TASK OBJECTIVE:
Repeat everything in the teacher workforce text from "Align systems to" down to "and teacher effectiveness.", word for word.
── READING TEXT ──
Align systems to increase access to strong and diverse teachers
Set clear and numeric goals at state, regional and district levels, and then, publicly report, monitor and track progress towards these goals.
Just as every child deserves great teachers, so, too, do aspiring educators deserve preparation that is rigorous, coherent, aligned, and evidence-based. For too long, institutional barriers have limited participation in these high-quality preparation experiences, especially for aspiring teachers of color and individuals from low-income backgrounds. The state should set clear and numeric goals at state, regional and district levels to increase access to strong and diverse teachers and then publicly report, monitor and track progress towards these goals.
Collect and analyze disaggregated data to understand the impact of COVID-19 on the workforce and teacher effectiveness.
The Texas Education Agency has done important work to strengthen its Accountability System for Educator Preparation (ASEP) and EPP data systems. But, to more fully understand the impacts of COVID-19, the state should collect and publicly report disaggregated data on personnel reductions and on the placement of teachers entering the field under modified certification requirements, including which requirements were modified or waived, and whether those teachers were placed in high-need schools. This data will allow the state to systematically address ongoing shortages in the state that stand to be further impacted by COVID-19, particularly for our highest need communities. For example, English Learners have been especially impacted by the shortage of bilingual/ESL teachers: in 2019, there was only one certified ESL teacher for every 70 elementary ESL students, and 146,000 elementary age English learners attended schools without a single certified bilingual educator.2
This data is essential to meet teacher workforce demand with the state’s increasingly diverse supply of talent. While the percentage of Black and Latino EPP completers in Texas has increased gradually in recent years, teacher production rates by race have remained stubbornly static. This is particularly troublesome given research demonstrating the positive benefits of a teacher workforce that reflects the student body.3 TEA data shows that Texas EPPs have an opportunity to recruit far more Latino college attendees into the pipeline and that Black applicants are disproportionately under-progressing through the admission and observation process. The state must investigate state, institutional and program policies to ensure equitable access into programs and the profession.
Support regional partnerships to design, implement and sustain innovative pathways into the profession, including scaled teacher residencies and Grow Your Own strategies.
───
── DATA SUPPLIED ──
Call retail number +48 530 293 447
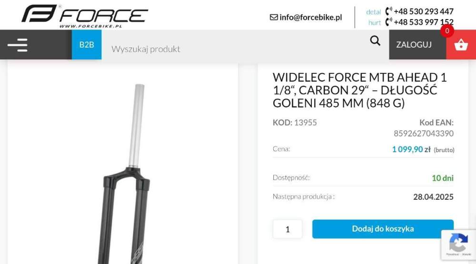The image size is (476, 264). coord(424,11)
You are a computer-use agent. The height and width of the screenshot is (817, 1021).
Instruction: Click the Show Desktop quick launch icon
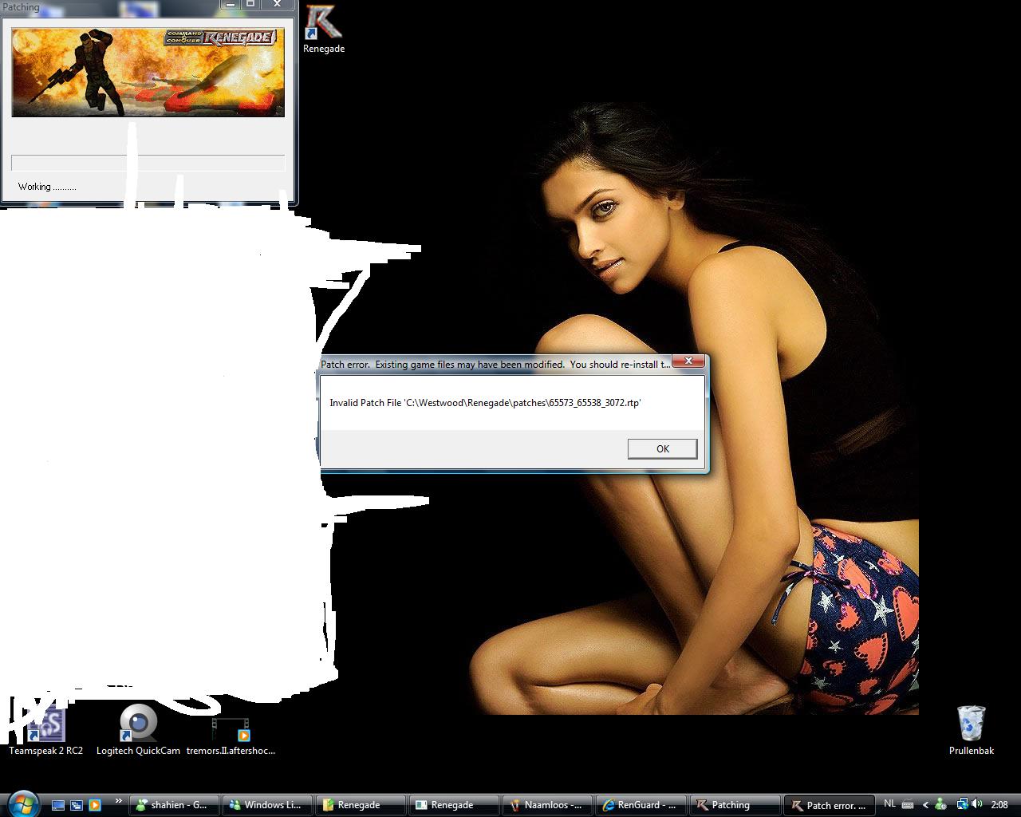coord(58,805)
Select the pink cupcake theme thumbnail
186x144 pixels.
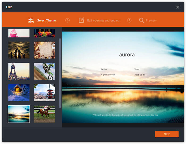click(19, 33)
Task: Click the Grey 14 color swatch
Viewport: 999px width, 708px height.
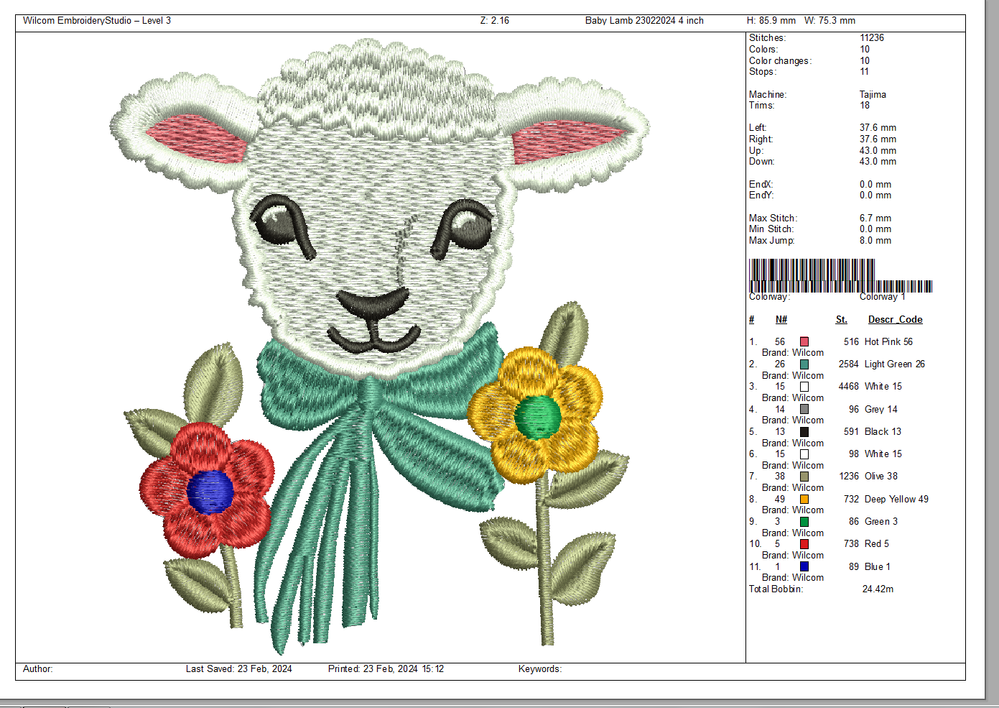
───
RESPONSE AREA:
Align systems to increase access to strong and diverse teachers
Set clear and numeric goals at state, regional and district levels, and then, publicly report, monitor and track progress towards these goals.
Just as every child deserves great teachers, so, too, do aspiring educators deserve preparation that is rigorous, coherent, aligned, and evidence-based. For too long, institutional barriers have limited participation in these high-quality preparation experiences, especially for aspiring teachers of color and individuals from low-income backgrounds. The state should set clear and numeric goals at state, regional and district levels to increase access to strong and diverse teachers and then publicly report, monitor and track progress towards these goals.
Collect and analyze disaggregated data to understand the impact of COVID-19 on the workforce and teacher effectiveness.